The study by the Alaska Coastal Rainforest Center and the University of Alaska Southeast examined whether harvesting the dead trees could be profitable for small lumber mill operators, The Juneau Empire reported Saturday.
The researchers worked with the U.S. Forest Service and five mills in Southeast Alaska.
They found dead cedar retains a level of quality that allows the wood to be brought to market, while the main problem is getting to the trees.
“Yellow-cedar usually represents a small percentage of a timber stand’s total volume, many stands that look promising for salvage at first glance are actually made up of widely scattered trees and are not practical sites for efficient harvesting,” the study said
Other impediments to harvesting cedar include equipment and mill processing, but the researchers concluded the wood presents an economic opportunity.
“They were or already had been working with dead yellow cedar,” said Allison Bidlack, the rainforest center director. “They had had varying experience. The longer the tree’s been dead, the more difficult it can be to work with it. Most of them would like to work with it because it’s valuable.”

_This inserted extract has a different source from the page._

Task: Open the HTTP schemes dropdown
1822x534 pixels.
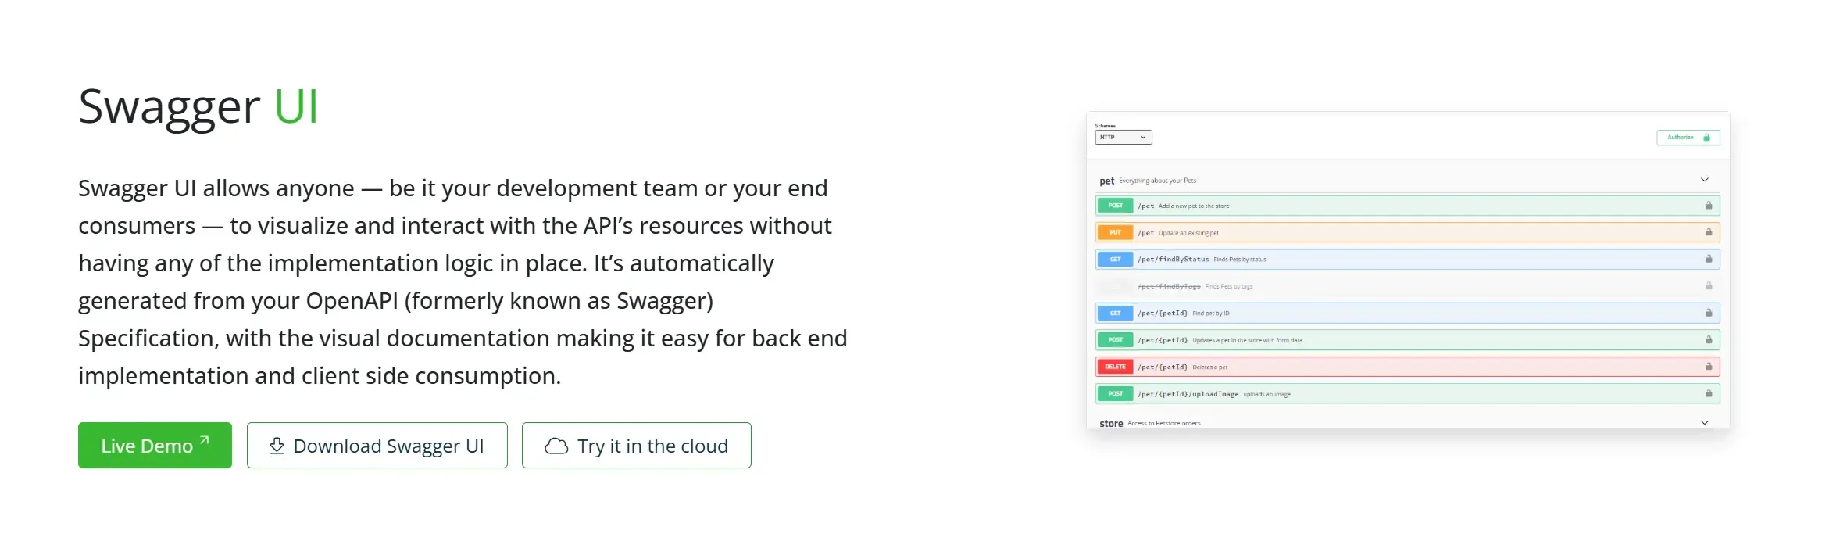Action: (1124, 138)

Wes Tyler, co-owner of Icy Straits Lumber in Hoonah, said the resilience of yellow cedar extends its potential use.
“It’s attractive to people in general because it’s so resistant to rot. You can use it for outdoor structures, picnic tables, posts,” Tyler said.

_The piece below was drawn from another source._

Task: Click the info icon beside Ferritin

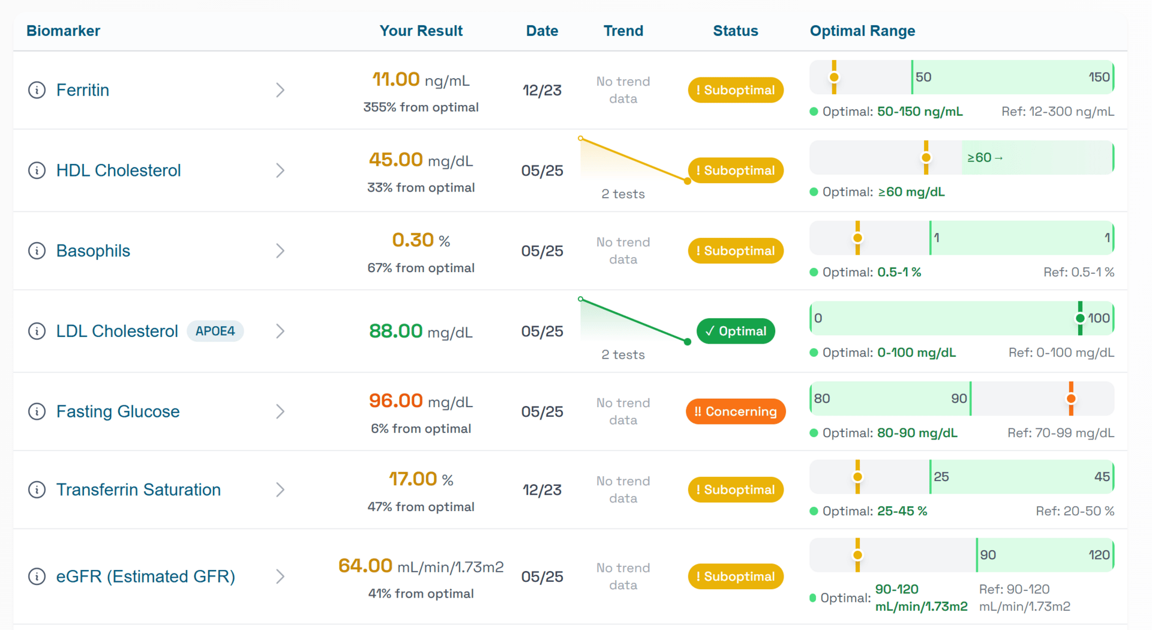Action: [x=37, y=90]
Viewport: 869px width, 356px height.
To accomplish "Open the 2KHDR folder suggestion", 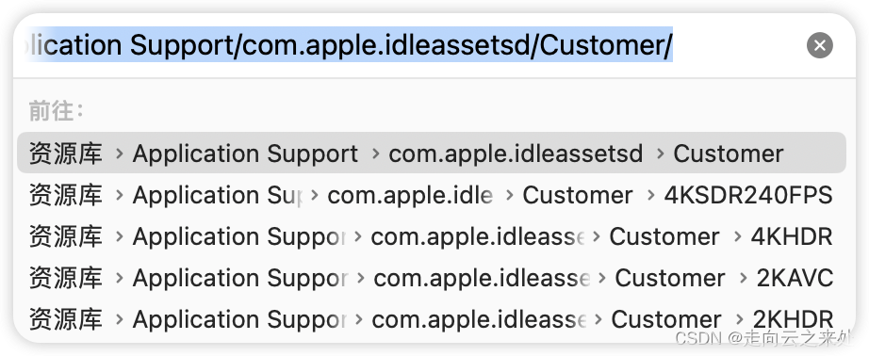I will 432,319.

He agreed with the study’s conclusion that reaching the wood was the most difficult aspect of harvesting.
“All that stuff (the trees) is very heavy, and requires expensive equipment,” Tyler said.
Owen Graham of the Alaska Foresters Association said his experience of harvesting dead cedars was not profitable. He sold the wood locally but his international customers did not want to buy it.
“I wouldn’t be interested,” Graham said.